▸ Your assignment
Repeat the entries that follow, exactly as they are written.

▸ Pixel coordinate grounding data
-*-

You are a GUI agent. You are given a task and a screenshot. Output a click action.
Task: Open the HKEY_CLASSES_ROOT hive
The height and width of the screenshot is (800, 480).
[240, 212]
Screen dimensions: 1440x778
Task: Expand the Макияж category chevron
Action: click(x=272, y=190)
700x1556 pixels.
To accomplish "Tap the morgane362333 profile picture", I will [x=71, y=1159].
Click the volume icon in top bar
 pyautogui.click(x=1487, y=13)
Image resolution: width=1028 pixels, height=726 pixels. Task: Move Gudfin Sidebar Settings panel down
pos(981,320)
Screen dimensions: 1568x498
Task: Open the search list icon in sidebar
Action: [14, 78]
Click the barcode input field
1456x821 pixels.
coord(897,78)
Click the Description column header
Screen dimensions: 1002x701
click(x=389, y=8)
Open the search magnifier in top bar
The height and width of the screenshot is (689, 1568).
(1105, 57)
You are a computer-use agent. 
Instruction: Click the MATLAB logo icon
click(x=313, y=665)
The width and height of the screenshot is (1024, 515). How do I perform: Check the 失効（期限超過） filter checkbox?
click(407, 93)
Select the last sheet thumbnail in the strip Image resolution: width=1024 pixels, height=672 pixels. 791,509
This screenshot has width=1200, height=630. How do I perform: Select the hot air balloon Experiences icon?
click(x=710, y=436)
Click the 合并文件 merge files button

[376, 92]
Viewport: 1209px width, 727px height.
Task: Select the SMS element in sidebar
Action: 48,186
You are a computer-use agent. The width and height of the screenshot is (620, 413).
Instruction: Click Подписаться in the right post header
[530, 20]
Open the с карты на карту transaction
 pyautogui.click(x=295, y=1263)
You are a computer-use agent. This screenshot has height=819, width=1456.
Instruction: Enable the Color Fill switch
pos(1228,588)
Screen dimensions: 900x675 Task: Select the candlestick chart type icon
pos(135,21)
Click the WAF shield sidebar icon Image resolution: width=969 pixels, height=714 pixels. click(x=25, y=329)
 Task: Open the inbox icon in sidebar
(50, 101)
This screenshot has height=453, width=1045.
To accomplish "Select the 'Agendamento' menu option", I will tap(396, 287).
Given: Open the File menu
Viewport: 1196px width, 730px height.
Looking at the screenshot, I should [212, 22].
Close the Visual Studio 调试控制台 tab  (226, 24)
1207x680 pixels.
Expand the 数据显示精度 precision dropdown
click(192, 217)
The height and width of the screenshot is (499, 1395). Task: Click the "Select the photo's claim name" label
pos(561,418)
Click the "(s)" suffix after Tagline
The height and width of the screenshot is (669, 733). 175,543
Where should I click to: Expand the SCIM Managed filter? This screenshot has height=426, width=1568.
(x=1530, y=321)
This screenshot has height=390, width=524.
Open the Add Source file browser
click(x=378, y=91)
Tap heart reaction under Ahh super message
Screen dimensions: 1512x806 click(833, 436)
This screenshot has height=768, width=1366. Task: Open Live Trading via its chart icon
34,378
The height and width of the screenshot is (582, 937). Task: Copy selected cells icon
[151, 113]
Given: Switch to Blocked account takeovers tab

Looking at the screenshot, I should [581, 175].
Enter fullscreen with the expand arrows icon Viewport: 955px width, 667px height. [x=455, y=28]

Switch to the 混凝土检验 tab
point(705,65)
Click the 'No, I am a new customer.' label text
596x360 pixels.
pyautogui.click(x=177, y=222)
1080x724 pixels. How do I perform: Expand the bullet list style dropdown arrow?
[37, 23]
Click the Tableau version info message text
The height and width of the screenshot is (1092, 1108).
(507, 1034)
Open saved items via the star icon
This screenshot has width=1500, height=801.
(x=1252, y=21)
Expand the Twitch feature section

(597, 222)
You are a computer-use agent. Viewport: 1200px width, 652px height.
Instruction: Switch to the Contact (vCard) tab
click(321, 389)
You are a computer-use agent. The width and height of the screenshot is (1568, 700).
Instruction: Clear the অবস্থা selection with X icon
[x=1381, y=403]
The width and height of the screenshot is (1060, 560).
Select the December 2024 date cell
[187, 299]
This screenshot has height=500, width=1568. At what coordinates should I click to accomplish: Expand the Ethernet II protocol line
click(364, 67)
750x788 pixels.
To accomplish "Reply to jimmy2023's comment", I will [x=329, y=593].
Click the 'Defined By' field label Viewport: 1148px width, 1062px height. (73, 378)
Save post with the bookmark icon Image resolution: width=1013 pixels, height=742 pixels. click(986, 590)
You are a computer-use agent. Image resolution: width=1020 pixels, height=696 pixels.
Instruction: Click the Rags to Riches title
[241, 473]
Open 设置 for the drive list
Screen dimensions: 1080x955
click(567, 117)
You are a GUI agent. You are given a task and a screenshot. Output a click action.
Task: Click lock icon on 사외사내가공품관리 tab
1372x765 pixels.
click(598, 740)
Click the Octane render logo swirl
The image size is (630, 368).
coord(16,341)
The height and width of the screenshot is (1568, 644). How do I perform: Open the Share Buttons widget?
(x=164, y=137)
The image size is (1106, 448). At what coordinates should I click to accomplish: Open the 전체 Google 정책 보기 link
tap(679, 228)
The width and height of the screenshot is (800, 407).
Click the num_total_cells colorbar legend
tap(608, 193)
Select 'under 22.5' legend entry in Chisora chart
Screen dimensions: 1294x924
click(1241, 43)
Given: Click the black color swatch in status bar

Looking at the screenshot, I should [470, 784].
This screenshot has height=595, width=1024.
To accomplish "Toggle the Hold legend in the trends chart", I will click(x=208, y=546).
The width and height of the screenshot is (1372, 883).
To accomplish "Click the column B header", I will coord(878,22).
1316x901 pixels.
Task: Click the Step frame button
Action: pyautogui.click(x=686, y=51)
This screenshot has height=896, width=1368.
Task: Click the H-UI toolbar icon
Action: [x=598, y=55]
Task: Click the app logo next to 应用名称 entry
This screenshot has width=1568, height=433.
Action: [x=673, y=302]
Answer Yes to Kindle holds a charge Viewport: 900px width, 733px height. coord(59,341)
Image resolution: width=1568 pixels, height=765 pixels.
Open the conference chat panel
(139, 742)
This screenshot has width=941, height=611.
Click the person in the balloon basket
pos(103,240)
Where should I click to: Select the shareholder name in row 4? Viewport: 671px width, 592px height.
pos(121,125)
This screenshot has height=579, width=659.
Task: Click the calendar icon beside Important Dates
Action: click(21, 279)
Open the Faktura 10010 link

-*-

▸ Output for this exercise
You are a GUI agent. You are given a task and a screenshot. Output a click action.
Task: Open the HKEY_CLASSES_ROOT hive
The height and width of the screenshot is (800, 480).
[240, 212]
Screen dimensions: 1440x778
Task: Expand the Макияж category chevron
Action: click(x=272, y=190)
700x1556 pixels.
To accomplish "Tap the morgane362333 profile picture", I will [x=71, y=1159].
Click the volume icon in top bar
 pyautogui.click(x=1487, y=13)
Image resolution: width=1028 pixels, height=726 pixels. Task: Move Gudfin Sidebar Settings panel down
pos(981,320)
Screen dimensions: 1568x498
Task: Open the search list icon in sidebar
Action: [14, 78]
Click the barcode input field
1456x821 pixels.
coord(897,78)
Click the Description column header
Screen dimensions: 1002x701
click(x=389, y=8)
Open the search magnifier in top bar
The height and width of the screenshot is (689, 1568).
(1105, 57)
You are a computer-use agent. 
Instruction: Click the MATLAB logo icon
click(x=313, y=665)
The width and height of the screenshot is (1024, 515). How do I perform: Check the 失効（期限超過） filter checkbox?
click(407, 93)
Select the last sheet thumbnail in the strip Image resolution: width=1024 pixels, height=672 pixels. 791,509
This screenshot has width=1200, height=630. How do I perform: Select the hot air balloon Experiences icon?
click(x=710, y=436)
Click the 合并文件 merge files button

[376, 92]
Viewport: 1209px width, 727px height.
Task: Select the SMS element in sidebar
Action: 48,186
You are a computer-use agent. The width and height of the screenshot is (620, 413).
Instruction: Click Подписаться in the right post header
[530, 20]
Open the с карты на карту transaction
 pyautogui.click(x=295, y=1263)
You are a computer-use agent. This screenshot has height=819, width=1456.
Instruction: Enable the Color Fill switch
pos(1228,588)
Screen dimensions: 900x675 Task: Select the candlestick chart type icon
pos(135,21)
Click the WAF shield sidebar icon Image resolution: width=969 pixels, height=714 pixels. click(x=25, y=329)
 Task: Open the inbox icon in sidebar
(50, 101)
This screenshot has height=453, width=1045.
To accomplish "Select the 'Agendamento' menu option", I will tap(396, 287).
Given: Open the File menu
Viewport: 1196px width, 730px height.
Looking at the screenshot, I should [212, 22].
Close the Visual Studio 调试控制台 tab  (226, 24)
1207x680 pixels.
Expand the 数据显示精度 precision dropdown
click(192, 217)
The height and width of the screenshot is (499, 1395). Task: Click the "Select the photo's claim name" label
pos(561,418)
Click the "(s)" suffix after Tagline
The height and width of the screenshot is (669, 733). 175,543
Where should I click to: Expand the SCIM Managed filter? This screenshot has height=426, width=1568.
(x=1530, y=321)
This screenshot has height=390, width=524.
Open the Add Source file browser
click(x=378, y=91)
Tap heart reaction under Ahh super message
Screen dimensions: 1512x806 click(833, 436)
This screenshot has height=768, width=1366. Task: Open Live Trading via its chart icon
34,378
The height and width of the screenshot is (582, 937). Task: Copy selected cells icon
[151, 113]
Given: Switch to Blocked account takeovers tab

Looking at the screenshot, I should [581, 175].
Enter fullscreen with the expand arrows icon Viewport: 955px width, 667px height. [x=455, y=28]

Switch to the 混凝土检验 tab
point(705,65)
Click the 'No, I am a new customer.' label text
596x360 pixels.
pyautogui.click(x=177, y=222)
1080x724 pixels. How do I perform: Expand the bullet list style dropdown arrow?
[37, 23]
Click the Tableau version info message text
The height and width of the screenshot is (1092, 1108).
(507, 1034)
Open saved items via the star icon
This screenshot has width=1500, height=801.
(x=1252, y=21)
Expand the Twitch feature section

(597, 222)
You are a computer-use agent. Viewport: 1200px width, 652px height.
Instruction: Switch to the Contact (vCard) tab
click(321, 389)
You are a computer-use agent. The width and height of the screenshot is (1568, 700).
Instruction: Clear the অবস্থা selection with X icon
[x=1381, y=403]
The width and height of the screenshot is (1060, 560).
Select the December 2024 date cell
[187, 299]
This screenshot has height=500, width=1568. At what coordinates should I click to accomplish: Expand the Ethernet II protocol line
click(364, 67)
750x788 pixels.
To accomplish "Reply to jimmy2023's comment", I will [x=329, y=593].
Click the 'Defined By' field label Viewport: 1148px width, 1062px height. (73, 378)
Save post with the bookmark icon Image resolution: width=1013 pixels, height=742 pixels. click(986, 590)
You are a computer-use agent. Image resolution: width=1020 pixels, height=696 pixels.
Instruction: Click the Rags to Riches title
[241, 473]
Open 设置 for the drive list
Screen dimensions: 1080x955
click(567, 117)
You are a GUI agent. You are given a task and a screenshot. Output a click action.
Task: Click lock icon on 사외사내가공품관리 tab
1372x765 pixels.
click(598, 740)
Click the Octane render logo swirl
The image size is (630, 368).
coord(16,341)
The height and width of the screenshot is (1568, 644). How do I perform: Open the Share Buttons widget?
(x=164, y=137)
The image size is (1106, 448). At what coordinates should I click to accomplish: Open the 전체 Google 정책 보기 link
tap(679, 228)
The width and height of the screenshot is (800, 407).
Click the num_total_cells colorbar legend
tap(608, 193)
Select 'under 22.5' legend entry in Chisora chart
Screen dimensions: 1294x924
click(1241, 43)
Given: Click the black color swatch in status bar

Looking at the screenshot, I should [470, 784].
This screenshot has height=595, width=1024.
To accomplish "Toggle the Hold legend in the trends chart", I will click(x=208, y=546).
The width and height of the screenshot is (1372, 883).
To accomplish "Click the column B header", I will coord(878,22).
1316x901 pixels.
Task: Click the Step frame button
Action: pyautogui.click(x=686, y=51)
This screenshot has height=896, width=1368.
Task: Click the H-UI toolbar icon
Action: [x=598, y=55]
Task: Click the app logo next to 应用名称 entry
This screenshot has width=1568, height=433.
Action: [x=673, y=302]
Answer Yes to Kindle holds a charge Viewport: 900px width, 733px height. coord(59,341)
Image resolution: width=1568 pixels, height=765 pixels.
Open the conference chat panel
(139, 742)
This screenshot has width=941, height=611.
Click the person in the balloon basket
pos(103,240)
Where should I click to: Select the shareholder name in row 4? Viewport: 671px width, 592px height.
pos(121,125)
This screenshot has height=579, width=659.
Task: Click the calendar icon beside Important Dates
Action: click(21, 279)
Open the Faktura 10010 link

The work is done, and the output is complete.